GSA Annual Meeting in Phoenix, Arizona, USA - 2019

Paper No. 1-8
Presentation Time: 9:45 AM

THE OLDEST RECORD OF RHENOPYRGID EDRIOASTEROIDS, FROM THE EARLY ORDOVICIAN FEZOUATA FORMATION OF MOROCCO, NORTH AFRICA


SUMRALL, Colin D., Department of Earth and Planetary Sciences, University of Tennessee, 602 Strong Hall, 1621 Cumberland Avenue, Knoxville, TN 37996 and BOTTING, Joseph P., State Key Laboratory of Palaeobiology and Stratigraphy, Nanjing Institute of Geology and Palaeontology, 39 East Beijing Road, Nanjing, 210008, China

A new genus of rhenopyrgid edrioasteroid is described from the Fezouata Formation (Ordovician, Tremadocian/Floian) of Morocco, North Africa. Approximately 370 specimens occur as natural molds on a small concretionary siltstone slab collected as float. There is little size variation in the population and specimens preserve all skeletal aspects of the theca except for the hydrogonopore (yet to be identified); no trace of soft tissue structures is preserved.This single slab preserves all of the specimens known of this species despite extensive collections conducted over many years.

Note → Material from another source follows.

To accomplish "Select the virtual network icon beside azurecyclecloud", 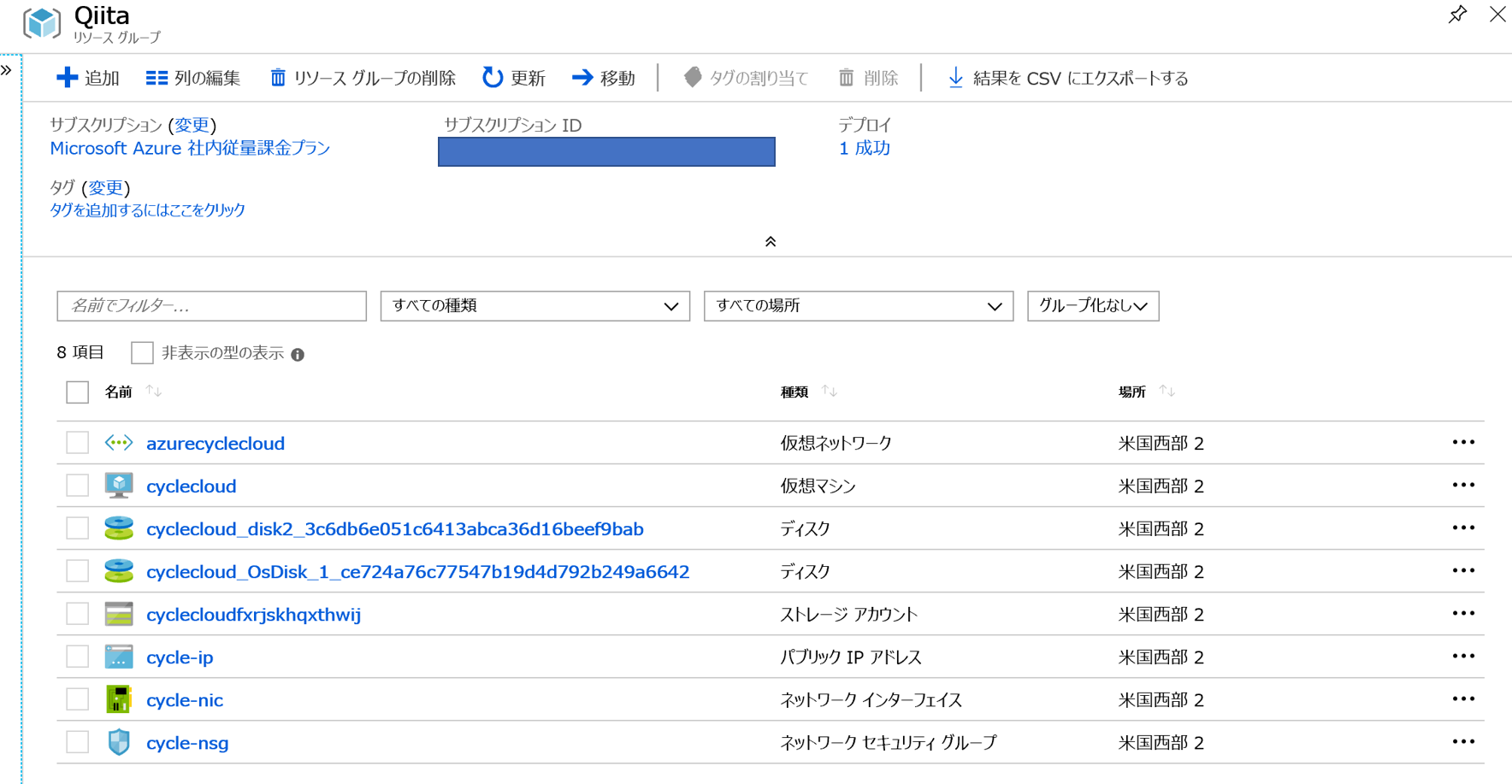I will (118, 443).
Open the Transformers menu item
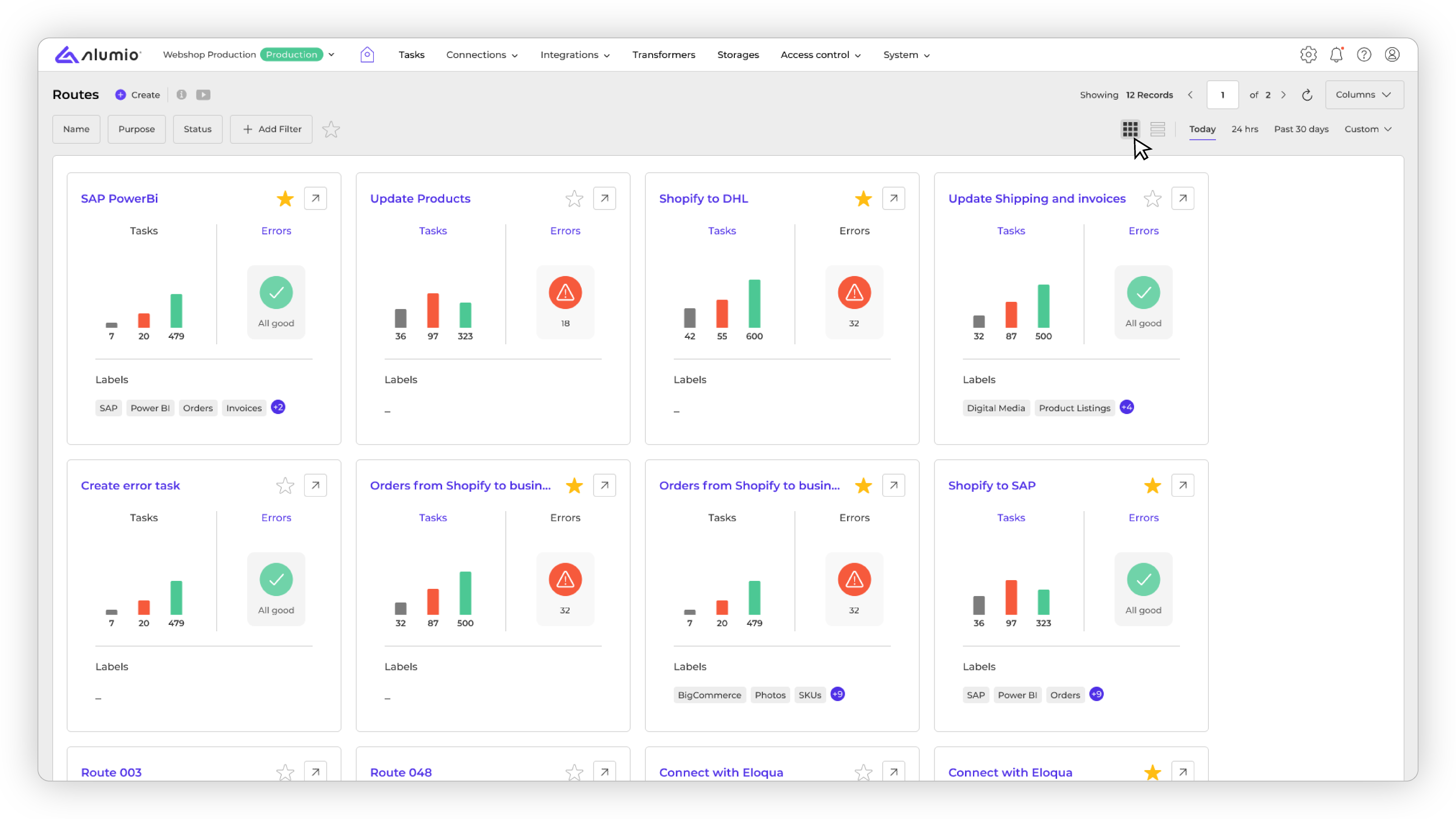 664,55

The rhenopyrgid is the oldest known member of the clade and has several atypical features that constrain character polarity. Interradial oral plates that dominate the rhenopyrgid oral surface are loosely sutured to the floor plates rather than tightly sutured or fused as in other rhenopyrgids. The suboral constriction is flexible, being composed of 6-7 irregular circlets of highly imbricated plates that span the suboral collar and the oral surface. The suboral collar is composed of two circlets of alternating and elongate plates. The pedunculate zone is irregularly plated, with some 150 circlets of plates; all other rhenopyrgids have about 50 circlets of four plates that alternate, forming eight regular columns. In the new taxon the basal coriaceous sac transitions into a multiplated holdfast.

The taphonomy is much like other faunal components in this zone of the Fezouata, i.e. an exceptionally preserved, mass occurrence of a single species, representing opportunistic colonisation dynamics. These are typically interpreted to have been buried by distal storm deposits. However, specimens in the rhenopyrgid slab do not show obvious current-alignment, and they occur through a thickness of sediment rather than on one bedding plane. They are also unusual in not having undergone thecal collapse, but are preserved three dimensionally in a concretionary bed. In many respects the situation is similar to recently described occurrences of Rhopalocystisinterpreted as mass transport and burial of dense occurrences of echinoderms, with most of the fine particles winnowed away to concentrate them. The superb preservation of fine details in this case results from the concretionary lithification, cementing them prior to decay-related collapse.